A number of targets for microRNA-21 have been experimentally validated and most of them are tumor suppressors, Notable targets include:

Clinical significance

Cancer

miR-21 is one of the most frequently upregulated miRNAs in solid tumours, and its high levels were first described in B cell lymphomas. Overall, miR-21 is considered to be a typical 'onco-miR', which acts by inhibiting the expression of phosphatases, which limit the activity of signalling pathways such as AKT and MAPK. As most of the targets of miR-21 are tumor suppressors, miR-21 is associated with a wide variety of cancers including that of lymphoma, breast, ovaries, cervix, colon, lung, liver, brain, esophagus, prostate, pancreas, and thyroid.
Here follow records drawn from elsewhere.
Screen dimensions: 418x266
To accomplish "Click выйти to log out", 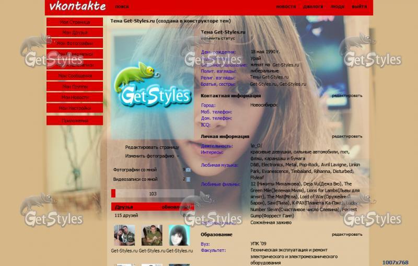I will click(x=359, y=7).
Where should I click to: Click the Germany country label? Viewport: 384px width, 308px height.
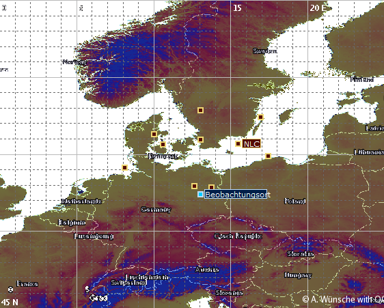click(156, 210)
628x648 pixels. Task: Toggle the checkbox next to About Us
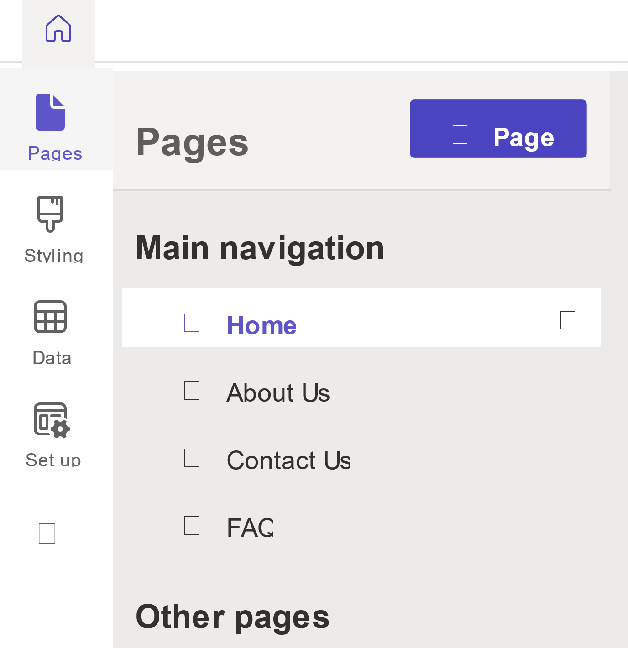coord(191,390)
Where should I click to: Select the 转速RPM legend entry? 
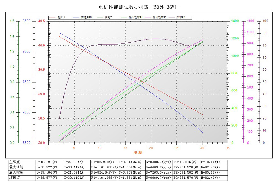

In 2010, it was develop the first-in class in vivo model where a non-coding RNA (including a microRNA) is able to create and maintain a tumor in the first described onco-miRNA adicction. A 2014 meta-analysis of 36 studies evaluated circulating miR-21 as a biomarker of various carcinomas, finding it has potential as a tool for early diagnosis. miR-21 expression was associated with survival in 53 triple negative breast cancer patients. miR-21 can also be detected in human faeces from colorectal cancer patients. Additionally, it has been demonstrated as an independent prognostic factor in patients with pancreatic neuroendocrine neoplasms.

Cardiac disease

miR-21 has been shown to play important role in development of heart disease. It is one of the microRNAs whose expression is increased in failing murine and human hearts. Further, inhibition of microRNAs in mice using chemically modified and cholesterol-conjugated miRNA inhibitors (antagomirs) was shown to inhibit interstitial fibrosis and improve cardiac function in a pressure- overload cardiac disease mice model. Surprisingly, miR-21 global knock-out mice did not show any overt phenotype when compared with wild type mice with respect to cardiac stress response. Similarly, short (8-nt) oligonucleotides designed to inhibit miR-21 could not inhibit cardiac hypertrophy or fibrosis. In another study with a mouse model of acute myocardial infarction, miR-21 expression was found to be significantly lower in infarcted areas and overexpression of miR-21 in those mice via adenovirus-mediated gene transfer decreased myocardial infarct size. miR-21 has been hypothesized to be an intermediary in the effects of air pollution that lead to endothelial dysfunction and eventually to cardiac disease. Expression of miR-21 is negatively associated with exposure to PM10 air pollution and may mediate its effect on small blood vessels.